O vice-presidente Hamilton Mourão foi barrado na porta e não foi convidado para esta festa.
Bolsonaro qual é o teu negócio?
O nome do teu sócio? Confia em mim.
Ele bem que podia se utilizar desta estrofe da música intitulada Brasil, de autoria do saudoso cantor e compositor Cazuza.
Em vez de se utilizar do falso argumento de que a sua exclusão da reunião convocada pelo simulacro de presidente Jair Bolsonaro com os ministros do governo nesta terça-feira (9), no pardieiro conhecido como Palácio do Governo em Brasília, não o incomodou.
O embaraçoso comportamento do mandatário para com o vice, General Mourão, fez com que este, mais uma vez, se curvasse diante dos caprichos do capitão cloroquina.
Disse o general em tom melancólico que não foi chamado e menos ainda convidado. “Acredito que ele não julgou que era desnecessário a minha presença”.

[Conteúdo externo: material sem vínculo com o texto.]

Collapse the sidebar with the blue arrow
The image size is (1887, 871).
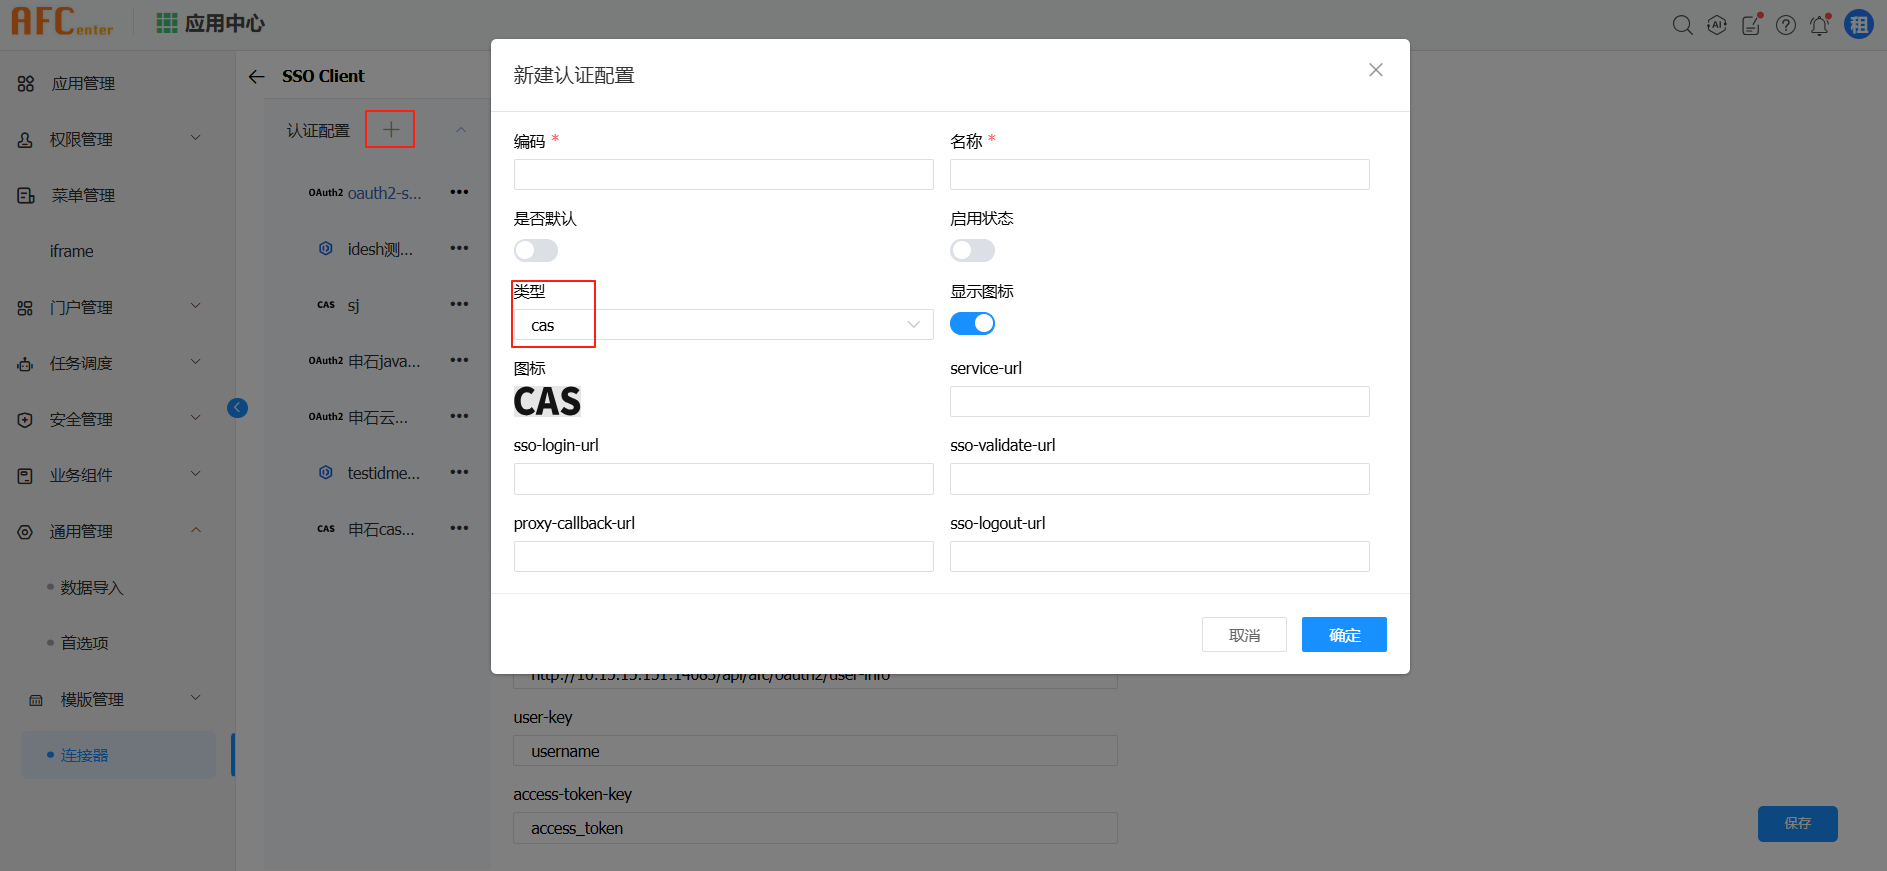point(237,407)
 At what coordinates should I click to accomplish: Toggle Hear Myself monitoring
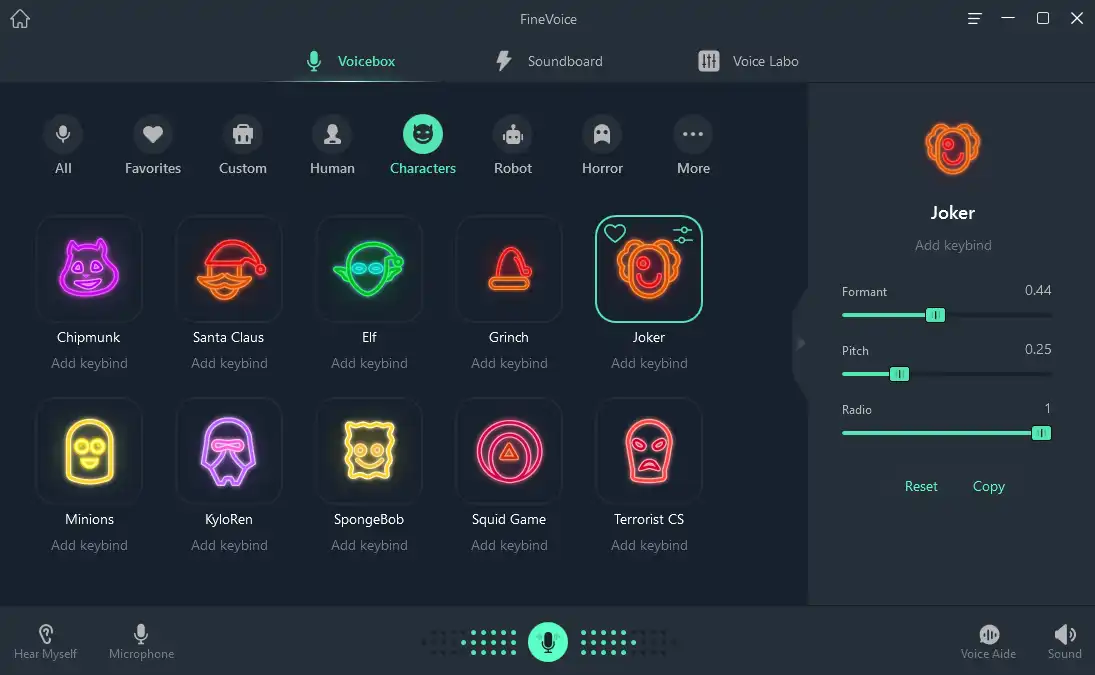45,642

O jogo pelo o poder torna Mourão subserviente por conveniência. Quanto a ausência dele é um forte indicador da existência de um possível racha entre a dupla de patetas.
O que auxiliares de plantão do Palácio do Planalto deixou transparecer para a imprensa é que o estiolado presidente não está nada confortável com o comportamento adotado por seu vice que tem por hábito deixar vazar informações de reuniões do governo para a imprensa.
Mourão insiste em afirmar para mídia que o fato de não ter sido convidado para a reunião não o incomodou. O que fica dialeticamente patente é que a afirmação dele engendra necessariamente a sua própria negação.
Os egos estão inflados, nesse caso específico só há uma forma em lidar com essa situação. Mourão deixar o seu colega egoísta no espaço dele.
Como gosta de afirmar os entendidos do ramo, a política é a arte do diálogo. Diametralmente diferente do que prega estupidamente a besta presidencial: ” quando acabar a saliva, tem que ter pólvora”.